◆ **INSTRUCCIONES**:
Escribe la continuación del texto sobre la poesía de Egea a partir de la frase final, «Un abstracto.»

◆ **TEXTO DEL DOCUMENTO**:
**********

Tiempo vital dedicado por tanto, como apunta M. R. cerrando su lúcido prólogo, “a buscar un imposible, la poesía materialista, algo que sólo existe en el terreno de la teoría, consiguiendo sin embargo una poesía de la compleja condición humana, poesía crítica en su sentido más profundo”, como vivida de continuo al borde de la sima. Como primer responsable de la publicación de la obra completa de Egea, como director de la colección de poesía de Bartleby Editores, afirma por último que “con este trabajo no he pretendido sino llevarlo a su lugar, situar su lírica en el campo de la poesía”, pues no debió transitar por las décadas de los ochenta y los noventa en una marginalidad extraña, ya que se trata de “un poeta mayor” del que hasta ahora solamente contaba el lector para acercarse al conjunto de su obra con la Antología Contra la soledad”, publicada en 2003. Con las obras completas que ahora salen a las librerías, queda cumplido pues un acto de justicia con alguien que fue “un poeta desadjetivado e imprescindible, un poeta a secas”. Un rebelde. Un abstracto.

**********

◆ **REGISTROS MOSTRADOS**:
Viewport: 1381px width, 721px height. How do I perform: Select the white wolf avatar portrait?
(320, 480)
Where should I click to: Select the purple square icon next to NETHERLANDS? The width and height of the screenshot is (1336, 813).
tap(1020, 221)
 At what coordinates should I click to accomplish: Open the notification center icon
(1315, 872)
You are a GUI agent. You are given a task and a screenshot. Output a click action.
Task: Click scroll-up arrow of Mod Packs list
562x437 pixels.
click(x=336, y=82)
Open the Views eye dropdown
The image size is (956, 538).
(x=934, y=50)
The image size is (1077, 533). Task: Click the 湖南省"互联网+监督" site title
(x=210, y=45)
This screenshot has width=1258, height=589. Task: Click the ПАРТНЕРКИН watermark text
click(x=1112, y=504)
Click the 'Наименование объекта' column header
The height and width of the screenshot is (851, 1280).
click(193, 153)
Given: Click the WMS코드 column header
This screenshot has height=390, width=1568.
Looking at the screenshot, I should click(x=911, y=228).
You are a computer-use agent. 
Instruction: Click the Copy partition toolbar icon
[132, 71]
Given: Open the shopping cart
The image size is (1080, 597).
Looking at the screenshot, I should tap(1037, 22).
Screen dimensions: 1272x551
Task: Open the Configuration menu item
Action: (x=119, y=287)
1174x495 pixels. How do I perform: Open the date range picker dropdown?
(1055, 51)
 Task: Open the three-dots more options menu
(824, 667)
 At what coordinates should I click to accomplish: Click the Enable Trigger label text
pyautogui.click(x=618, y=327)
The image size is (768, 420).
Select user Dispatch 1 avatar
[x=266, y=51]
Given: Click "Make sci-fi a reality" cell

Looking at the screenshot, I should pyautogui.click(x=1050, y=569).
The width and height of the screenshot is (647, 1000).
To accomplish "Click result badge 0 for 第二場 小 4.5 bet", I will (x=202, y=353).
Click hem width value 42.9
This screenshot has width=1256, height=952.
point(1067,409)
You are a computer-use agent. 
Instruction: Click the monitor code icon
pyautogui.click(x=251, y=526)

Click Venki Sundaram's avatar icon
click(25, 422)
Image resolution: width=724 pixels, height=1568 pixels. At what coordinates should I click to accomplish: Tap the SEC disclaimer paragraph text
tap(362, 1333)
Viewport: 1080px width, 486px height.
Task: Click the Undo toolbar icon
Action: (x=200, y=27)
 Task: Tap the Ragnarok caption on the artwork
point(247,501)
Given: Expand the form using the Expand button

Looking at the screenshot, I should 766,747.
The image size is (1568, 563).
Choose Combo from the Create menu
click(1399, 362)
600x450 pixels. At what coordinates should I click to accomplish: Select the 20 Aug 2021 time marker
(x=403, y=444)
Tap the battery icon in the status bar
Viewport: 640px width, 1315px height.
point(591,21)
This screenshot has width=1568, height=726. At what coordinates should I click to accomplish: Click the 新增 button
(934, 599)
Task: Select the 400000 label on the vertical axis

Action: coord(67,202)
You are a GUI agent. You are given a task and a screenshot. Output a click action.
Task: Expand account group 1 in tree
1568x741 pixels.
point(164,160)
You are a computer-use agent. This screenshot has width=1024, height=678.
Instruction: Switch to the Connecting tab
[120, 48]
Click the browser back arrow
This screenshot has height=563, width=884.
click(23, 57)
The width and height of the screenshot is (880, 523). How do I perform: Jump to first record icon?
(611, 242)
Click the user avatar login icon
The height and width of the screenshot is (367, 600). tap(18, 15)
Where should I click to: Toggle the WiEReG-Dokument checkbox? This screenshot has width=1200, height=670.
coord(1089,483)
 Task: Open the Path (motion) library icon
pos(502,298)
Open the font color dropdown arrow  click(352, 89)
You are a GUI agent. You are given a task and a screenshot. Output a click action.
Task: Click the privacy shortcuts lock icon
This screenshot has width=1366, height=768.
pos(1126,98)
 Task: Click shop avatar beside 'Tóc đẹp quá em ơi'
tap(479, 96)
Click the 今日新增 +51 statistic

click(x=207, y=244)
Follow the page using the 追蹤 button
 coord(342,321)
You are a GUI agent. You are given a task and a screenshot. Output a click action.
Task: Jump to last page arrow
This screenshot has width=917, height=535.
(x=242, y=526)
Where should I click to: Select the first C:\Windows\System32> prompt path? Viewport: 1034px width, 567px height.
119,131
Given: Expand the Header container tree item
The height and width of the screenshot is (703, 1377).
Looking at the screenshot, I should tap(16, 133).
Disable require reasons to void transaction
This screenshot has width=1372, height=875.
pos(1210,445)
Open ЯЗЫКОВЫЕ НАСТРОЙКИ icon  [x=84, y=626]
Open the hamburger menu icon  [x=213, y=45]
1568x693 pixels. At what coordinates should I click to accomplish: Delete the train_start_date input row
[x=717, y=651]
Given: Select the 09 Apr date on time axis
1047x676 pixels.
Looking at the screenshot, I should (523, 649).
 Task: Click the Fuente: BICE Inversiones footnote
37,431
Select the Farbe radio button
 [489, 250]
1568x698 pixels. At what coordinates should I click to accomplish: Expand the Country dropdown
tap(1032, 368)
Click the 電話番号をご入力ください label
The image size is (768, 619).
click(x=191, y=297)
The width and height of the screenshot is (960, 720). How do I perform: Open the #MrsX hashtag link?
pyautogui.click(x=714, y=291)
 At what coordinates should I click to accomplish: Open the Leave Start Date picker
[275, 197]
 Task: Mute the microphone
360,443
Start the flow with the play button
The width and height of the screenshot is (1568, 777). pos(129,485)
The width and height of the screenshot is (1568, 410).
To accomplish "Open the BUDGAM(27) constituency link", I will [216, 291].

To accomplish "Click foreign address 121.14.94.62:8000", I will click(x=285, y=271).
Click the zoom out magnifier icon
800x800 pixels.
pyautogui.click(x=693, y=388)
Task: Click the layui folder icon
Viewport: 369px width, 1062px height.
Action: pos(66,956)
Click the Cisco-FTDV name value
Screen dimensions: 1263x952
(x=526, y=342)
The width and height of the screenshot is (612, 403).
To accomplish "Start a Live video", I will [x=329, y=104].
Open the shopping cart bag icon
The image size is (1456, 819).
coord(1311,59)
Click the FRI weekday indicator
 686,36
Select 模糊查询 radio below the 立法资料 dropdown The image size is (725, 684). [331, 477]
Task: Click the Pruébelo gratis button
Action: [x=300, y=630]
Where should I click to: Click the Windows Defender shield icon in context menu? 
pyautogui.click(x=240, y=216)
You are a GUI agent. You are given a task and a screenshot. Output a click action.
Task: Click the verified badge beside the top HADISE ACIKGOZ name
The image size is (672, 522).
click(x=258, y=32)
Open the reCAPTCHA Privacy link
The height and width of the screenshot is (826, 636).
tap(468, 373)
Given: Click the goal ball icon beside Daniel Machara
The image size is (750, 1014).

**********

◆ **RESULTADO OBTENIDO**:
Tras esta escueta y exacta definición quedaría una pregunta por responder al filo de estas páginas, de estos recuerdos, de la polémica que reproducimos en los enlaces que figuran en otro lugar (7), además de la brevísima Antología de siete poemas, uno por cada uno de sus libros, que aparece como colofón y guía. La pregunta es muy simple: ¿Por qué?, ¿Por qué el auto de fe del silencio, el equivalente de la hoguera medieval practicado por quienes eran sus cofrades y amigos? Una respuesta coherente, aparte de las opiniones que expuse en los primeros párrafos de este artículo, yo no soy capaz de hallarla. Sólo sé por experiencia propia que el ejercicio de prepotencia y acoso en grupo, suele ser un síntoma de la mediocridad de quienes lo ejecutan. También sé que la mayoría de poetas escribimos por la inmensa felicidad que proporciona captar la música secreta que da un sentido universal a las palabras vulgares que sirven para cooperar todos a diario unos con otros. Ser leído es pues muy importante para un poeta, porque el hecho de escribir sólo tiene sentido en el hecho de comunicar esa emoción ya desentrañada y escrita, hasta otra mente que pueda latir al mismo ritmo, o parecido, que la propia.

Quiero, para terminar, ofrecer en homenaje personal a este compañero, hasta hoy desconocido para mí —ausente tantos años de España y sus meandros, pozas culturales—, los últimos versos de mi poema “Pie de luz en la ceniza” del libro Instrucciones para amanecer (8), que termina reproduciendo tres versos de Hölderlin dedicados a la muerte de Empédocles y representan bien los sentimientos que me ha producido la lectura de su poesía. Ignoro si Egea conocía y amaba a aquél poeta que antes de caer en la locura creyó que el hombre sólo habita poéticamente la tierra —pero en libertad, sin límite alguno—, aunque estoy convencido de que si se hubiese dado la ocasión, hubiésemos celebrado los tres juntos estos siete versos con un buen vaso de vino,

También mi huella
queda al borde de este cráter: El mundo medirá
en su cálido recinto
el sentido deicida de mi herencia:


¡Sed hospitalarios y piadosos,
pues sólo cuando aman son buenos los mortales!
¡Arrojemos después la pluma debajo de la mesa!